■ ACTIVITY 1:
For the article on dogs attacking guide dogs, state whether each of statements (a), (b), and (c) agrees with it. Give yes or no and quote the deciding words of the article. (a) More than 8500 guide dog teams live and work in the United States. (b) Guide Dogs for the Blind conducted the 2011 survey that the article cites. (c) Breeding and training one guide dog costs between $40 and $60 thousand.
■ ACTIVITY 2:
Answer questions (a), (b), and (c) using the article on dogs attacking guide dogs.
(a) What percentage of guide dog handlers surveyed reported an attack on their dog by another dog?
(b) Where was the victim bitten in the quoted account of an attack?
(c) What kind of crime does the article compare an attack by a loose dog to?
■ ACTIVITY 3:
Retype the stretch of the article on dogs attacking guide dogs from "It is estimated" through "and the person.".

Feature Writer Ann Chiappetta – Danger on Four Paws – Dogs Attacking Guide Dogs: Part 1

It is estimated that there are over 8500 guide dog teams living and working in the United States today. Each year, professional guide dog schools like Guiding Eyes for the Blind, The Seeing Eye, Inc., and Guide Dogs for the Blind, just to name a few, graduate hundreds of new guide dogs with blind or visually impaired students. A working team faces obstacles and barriers every time the harness goes on and we step out into the community. Street crossings, traffic, construction, crowds, stairs, and ice and snow are the usual work a team encounters and all in stride. Our dogs keep us safe, provide us with a reliable means of traveling, and increase our independence. Most importantly, our dogs are part of us. We share more than just an ordinary pet/owner bond and this is why an attack upon a working guide dog team is a serious and traumatic event for both the dog and the person.

“…I heard the dogs charging at us from across the street. They immediately went for Gundy’s neck. I yelled at them and tried to push them away from Gundy. I got in one good swing; when I tried again, I received a bite to the middle finger of my right hand. I then panicked and yelled for help. I have never felt so helpless before. Until then, I had the attitude that I could take care of myself in almost any situation.” This was the account of a victim of a guide dog attack, taken from http://www.gdui.org/Guide-Dog-Documents/attack-handbook.html.

According to a 2011 survey taken by The Seeing Eye, Inc., 44% of guide dog handlers surveyed reported an attack on their dog by another dog. It is imperative for the general public and first responders alike to know that even a leashed dog can be as dangerous to a working team as a moving vehicle. A lunging dog can distract the guide dog and cause harm to the handler. Handlers have often reported that a leashed, lunging dog was responsible for secondary injuries due to the working dog attempting to avoid a confrontation.

Moreover, an attack by a loose dog is akin to an assault to the team, much like a mugging. By nature, a dog attack is violent and causes acute post-trauma symptoms for both handlers and dogs. After an attack, some dogs can no longer perform guide work due to physical and psychological trauma and have to be retired. This costs the schools tens of thousands of dollars, as the breeding and training of one guide dog ranges from $40-60 thousand dollars. Even more disturbing is the toll it takes upon the person. As victims of such a violent attack, handlers reported acute, post trauma symptoms like loss of sleep, hyper vigilance, and heightened anxiety when returning to working with his/her dog near the location in which the attack took place.

■ Saved data entries:
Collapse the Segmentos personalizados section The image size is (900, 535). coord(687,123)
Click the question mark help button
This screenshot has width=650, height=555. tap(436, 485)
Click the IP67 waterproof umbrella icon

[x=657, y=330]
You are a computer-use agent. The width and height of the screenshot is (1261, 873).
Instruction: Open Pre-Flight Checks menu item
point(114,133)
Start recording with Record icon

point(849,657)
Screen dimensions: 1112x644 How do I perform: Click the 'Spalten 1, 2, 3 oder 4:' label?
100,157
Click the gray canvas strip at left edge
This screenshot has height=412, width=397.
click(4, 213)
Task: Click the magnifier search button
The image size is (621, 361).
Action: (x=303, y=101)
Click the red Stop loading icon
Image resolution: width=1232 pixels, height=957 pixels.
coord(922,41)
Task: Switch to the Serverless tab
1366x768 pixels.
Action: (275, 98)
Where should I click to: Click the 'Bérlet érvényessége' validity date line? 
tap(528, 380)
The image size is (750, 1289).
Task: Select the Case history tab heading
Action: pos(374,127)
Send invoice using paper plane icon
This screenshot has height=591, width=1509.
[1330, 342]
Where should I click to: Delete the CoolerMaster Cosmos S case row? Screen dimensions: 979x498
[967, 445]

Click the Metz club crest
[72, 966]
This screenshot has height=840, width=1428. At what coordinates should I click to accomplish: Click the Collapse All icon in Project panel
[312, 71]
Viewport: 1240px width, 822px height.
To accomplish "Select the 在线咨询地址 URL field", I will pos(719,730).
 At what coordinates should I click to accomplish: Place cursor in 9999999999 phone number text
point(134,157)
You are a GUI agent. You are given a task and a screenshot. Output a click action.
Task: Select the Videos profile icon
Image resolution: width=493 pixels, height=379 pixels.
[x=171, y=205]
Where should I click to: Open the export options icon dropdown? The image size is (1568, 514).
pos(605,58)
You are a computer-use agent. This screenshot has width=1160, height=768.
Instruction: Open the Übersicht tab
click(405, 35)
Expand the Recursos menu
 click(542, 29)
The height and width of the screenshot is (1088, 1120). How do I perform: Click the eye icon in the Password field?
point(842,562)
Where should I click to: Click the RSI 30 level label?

■ RESPONSE 1:
(a) Yes: "It is estimated that there are over 8500 guide dog teams living and working in the United States today."
(b) No: "According to a 2011 survey taken by The Seeing Eye, Inc."
(c) Yes: "the breeding and training of one guide dog ranges from $40-60 thousand dollars"

■ RESPONSE 2:
(a) 44%
(b) On the middle finger of the right hand
(c) A mugging

■ RESPONSE 3:
It is estimated that there are over 8500 guide dog teams living and working in the United States today. Each year, professional guide dog schools like Guiding Eyes for the Blind, The Seeing Eye, Inc., and Guide Dogs for the Blind, just to name a few, graduate hundreds of new guide dogs with blind or visually impaired students. A working team faces obstacles and barriers every time the harness goes on and we step out into the community. Street crossings, traffic, construction, crowds, stairs, and ice and snow are the usual work a team encounters and all in stride. Our dogs keep us safe, provide us with a reliable means of traveling, and increase our independence. Most importantly, our dogs are part of us. We share more than just an ordinary pet/owner bond and this is why an attack upon a working guide dog team is a serious and traumatic event for both the dog and the person.